Multiple File Datasets


Traditional Galaxy workflows require a fixed number of input files and may produce a large number of intermediate files per input. Additionally, Galaxy renames datasets with each step, making tracking samples or fractions across long workflows very difficult. These issues together make Galaxy a problematic platform for workflows and application areas that require dealing with a large number of files. The prevalence of fractionated samples in mass spectrometry makes proteomics such an application area.

Galaxy-P however utilizes an extension to the core Galaxy framework called “Multiple File Datasets” designed to address these shortcomings in Galaxy. In simple terms, Galaxy-P can group many similar files into a single dataset (called a multiple file dataset). Normal Galaxy tools can then use these datasets and produce multiple file datasets of their own, operating on each item in parallel. In addition to keeping the number of datasets in the Galaxy managable, this allows for the creation of workflows that can operate over any number of files and the individual files in the multiple file dataset are given consistent, trackable names across such complex workflows making sample tarcking trivial.

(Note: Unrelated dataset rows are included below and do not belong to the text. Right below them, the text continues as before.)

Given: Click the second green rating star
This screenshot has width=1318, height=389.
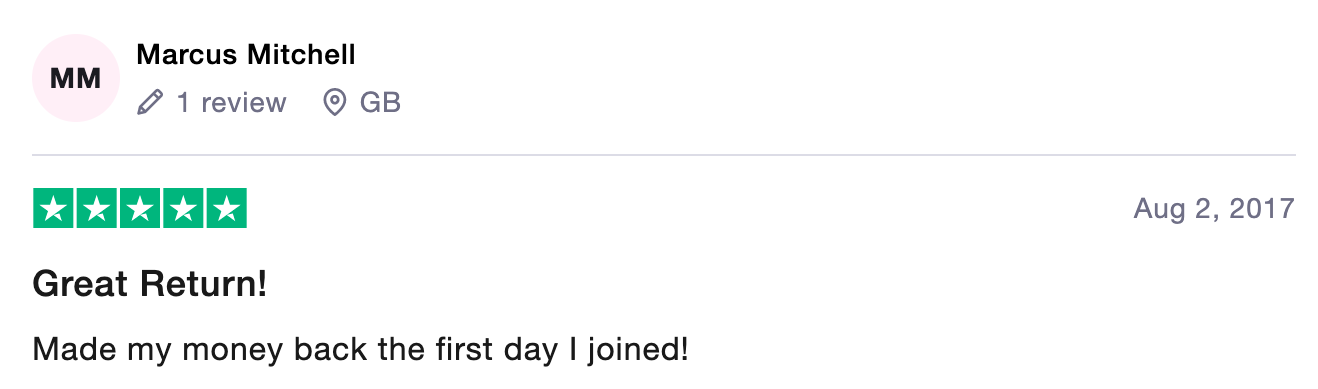Looking at the screenshot, I should (97, 208).
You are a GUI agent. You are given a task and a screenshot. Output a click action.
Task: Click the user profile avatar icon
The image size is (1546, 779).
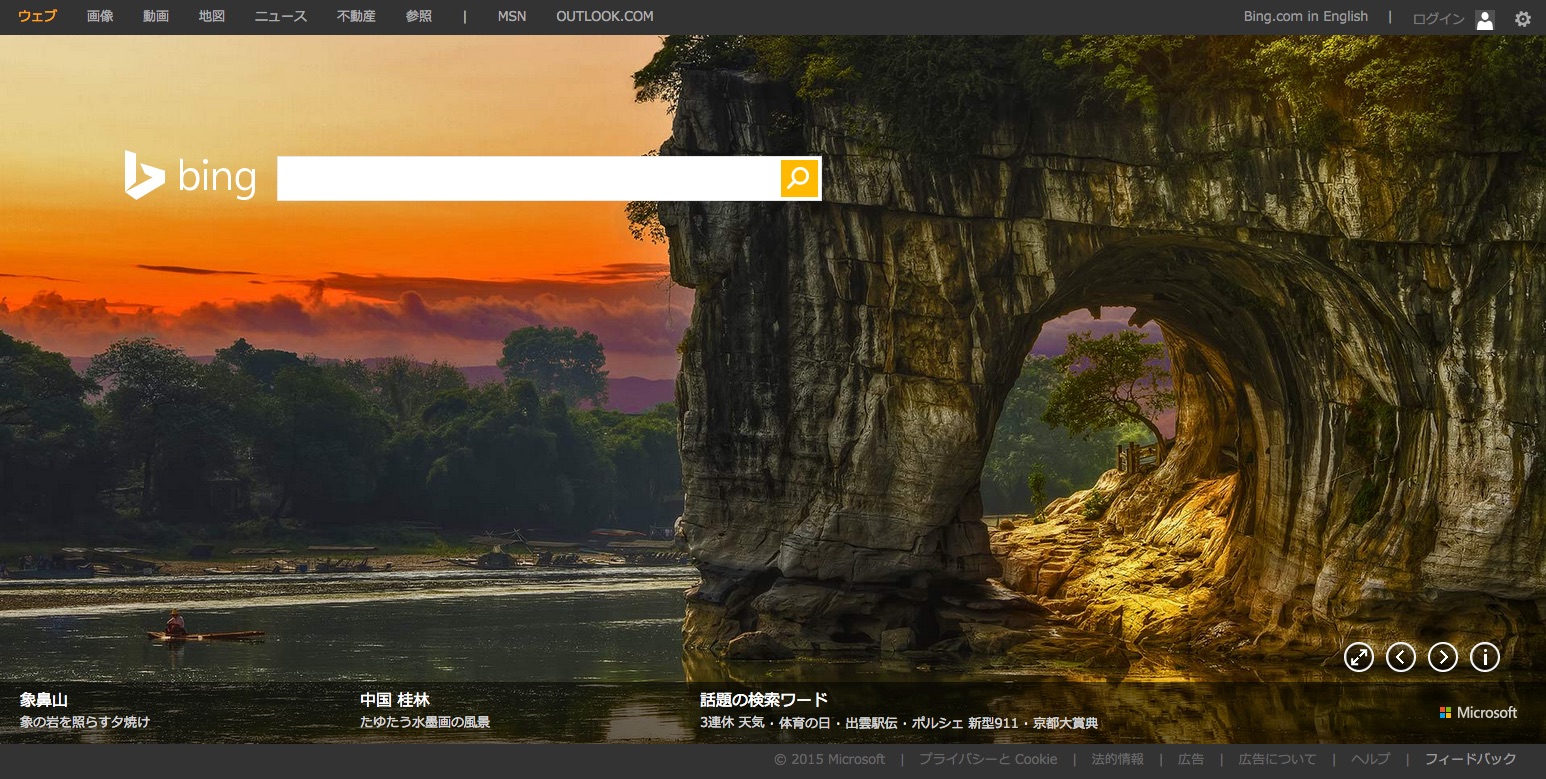(x=1484, y=19)
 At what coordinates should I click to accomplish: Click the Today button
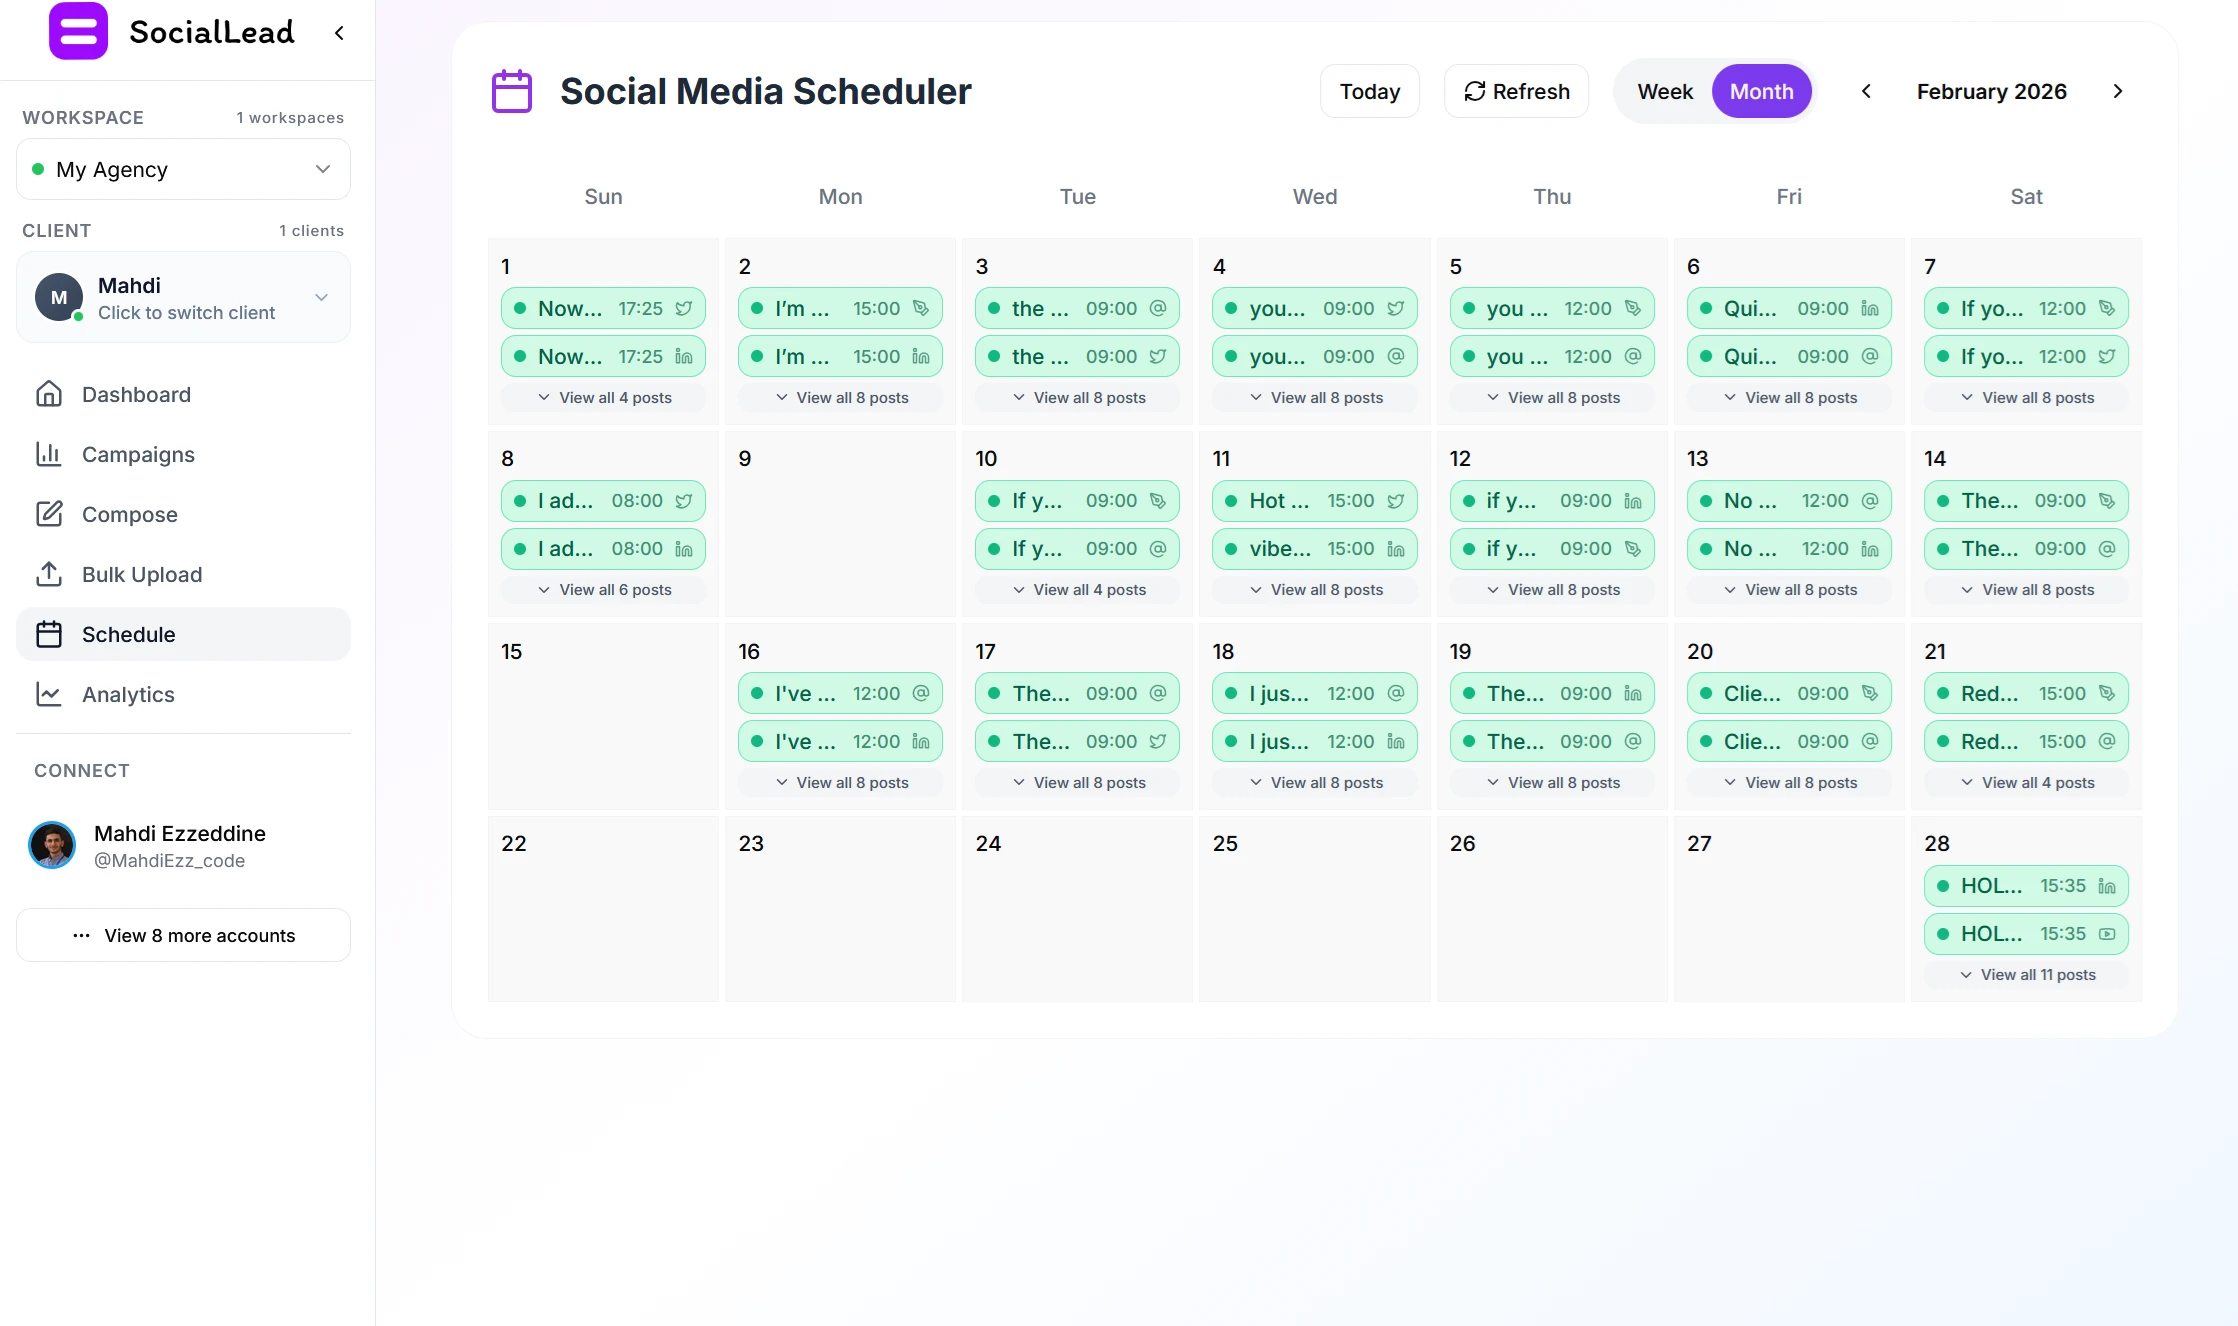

Creating a Multiple File Dataset

Once you have an initial multiple file dataset, most tools when operating on these datasets will in return produce multiple file dataset outputs. So for most proteomic workflows, the first step is simply to create a multiple file RAW dataset or a multiple file peak list (e.g. mzML or mgf) dataset.

There are several ways to do this.

  • One can use the “Multiple File Datasets” -> “Upload and Merge” tool along to create a multiple file datasets from files or a directory of files uploaded via FTP.

  • One can use the “Multiple File Datasets” -> “Upload and Merge” tool and simply click the “Choose Files” button and select multiple file for upload.

  • One can use the “Multiple File Datasets” -> “Upload and Merge” tool and paste in multiple URLs to have Galaxy download these files and create a multiple file dataset.